The development comes in the wake of the United States ratcheting up scrutiny on Chinese companies trying to tap its capital markets midst trade tensions. In the autum of 2019, the Trump Administration even considered curbing the ability of US government pension funds to buy Chinese stocks; the measure did not materialize following the phase 1 U.S.-China trade agreement.
Given this backdrop, it is “no surprise banks are a little worried” on the pricing of initial public offerings (IPOs), said Stephen Chan, a partner at law firm Dechert.
He went on to add, “Bulge bracket banks don’t want to be involved if the company is just going to tank,” in reference to large investment banks.
Case in point: Credit Suisse invested six months working on a proposed Chinese drone maker EHang Holdings’ New York IPO only to step away a few weeks before the deal got priced in December. EHang raised only $40m in its December IPO, after initially seeking around $100m.
WeWork Chinese equivalent, Ucommune tapped Citigroup, Bank of America and Credit Suisse ahead of a proposed New York IPO. All three walked away from the deal in December. A banker described the valuation demanded by loss-making Ucommune as “crazy”.
Ucommune is set to be listed in early 2020.
Credit Suisse also walked away from underwriting Chinese audio streaming company Lizhi’s IPO.
According to data from Prime Number Capital, in total, 10 Chinese startups have pared their fundraising goals since September 2019 in order to get a US listing over the line.
In 2014, funds raised by Chinese startups in New York touched $29bn, whereas in 2019, it was a meagre $3.6bn, according to Dealogic. The listing of Chinese companies dropped by 25% from 2018. Declining valuations on those deals have also reduced investment banking fees.
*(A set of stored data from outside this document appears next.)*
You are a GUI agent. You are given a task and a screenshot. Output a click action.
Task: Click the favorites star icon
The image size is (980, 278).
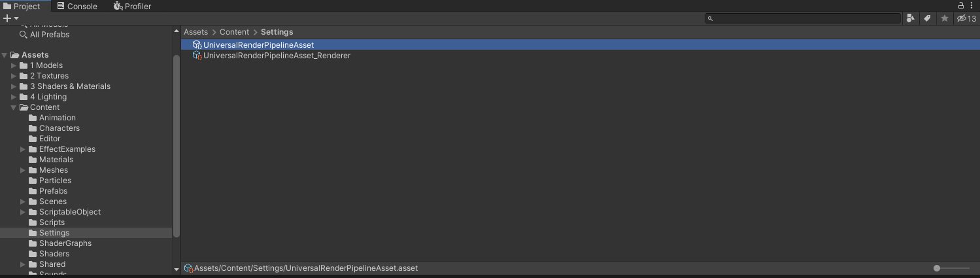click(944, 18)
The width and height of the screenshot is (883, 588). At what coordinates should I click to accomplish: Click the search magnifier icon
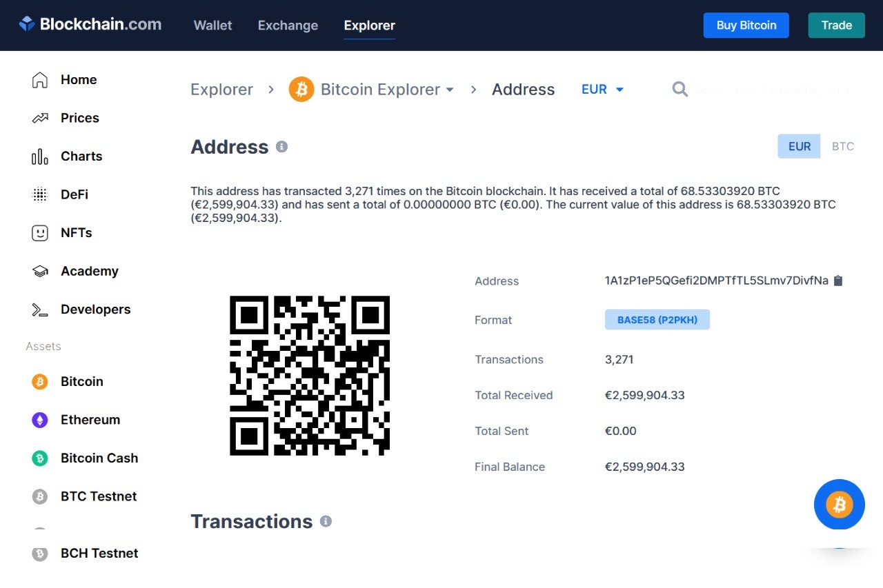[x=679, y=90]
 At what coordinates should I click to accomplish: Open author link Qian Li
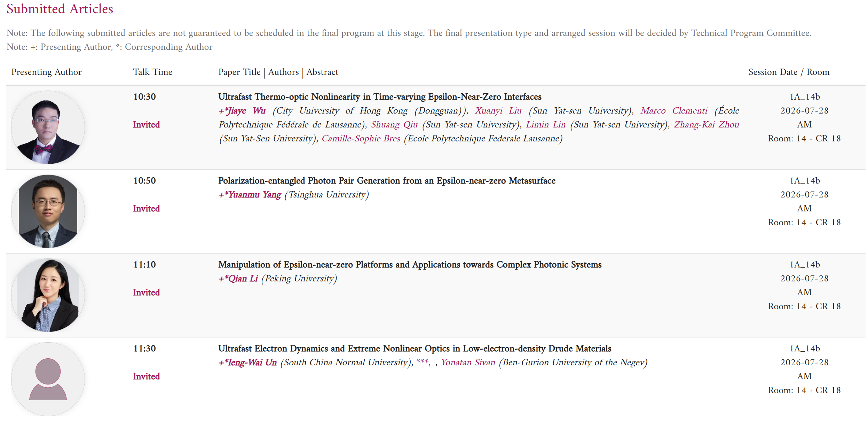tap(238, 279)
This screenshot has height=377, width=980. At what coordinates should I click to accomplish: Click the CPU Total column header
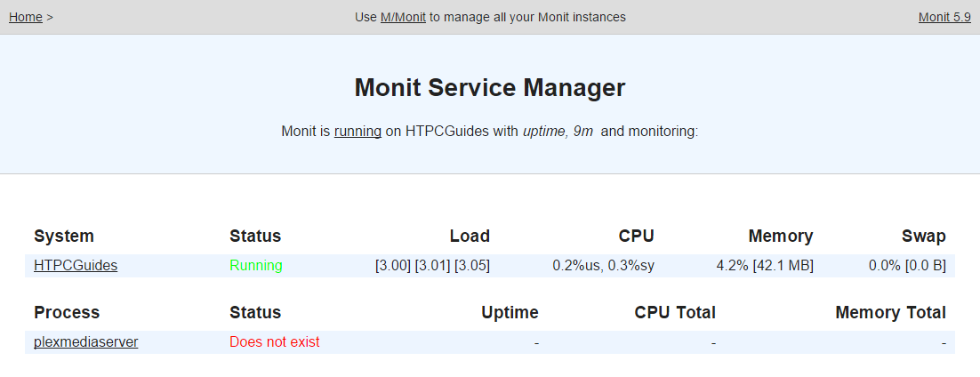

In 2019, the fee pool for the US listings of Chinese companies came to $194m, a 50% drop in comparison to the previous year and under 7% of Wall Street’s total IPO fees, according to data from Dealogic.
“It becomes difficult to keep the big underwriter because if you look at the economics of the deal it doesn’t make any sense,” said a banker at a boutique advisory firm while adding that a bank’s typical commission was about 7% of an IPO’s proceeds.
According to analysts, the decision of whether the bank will underwrite the IPO sometimes comes down to whether the bank wants to maintain a longterm relationship with the company; this is even if the IPO fees are lower than it expected. If the bank sees underwriting the IPO as a first step in a longer relationship, banks would sometimes go ahead with such listings, since it could lead to a long-term stream of revenues.
Credit Suisse declined to comment on its role in the Chinese IPOs.
Citigroup, Bank of America and Morgan Stanley also declined to comment.
Bankers say, the lack of a big-name sponsor can make it harder to launch a successful IPO. As a result, smaller advisors have stepped in to fill the space left behind by their larger counterpart. Chinese companies “need the capital,” opined Benjamin Quinlan, chief executive of Hong Kong-based financial services consultant Quinlan & Associates.
“They can’t wait around for a US bank to say ‘yay’ or ‘nay’.”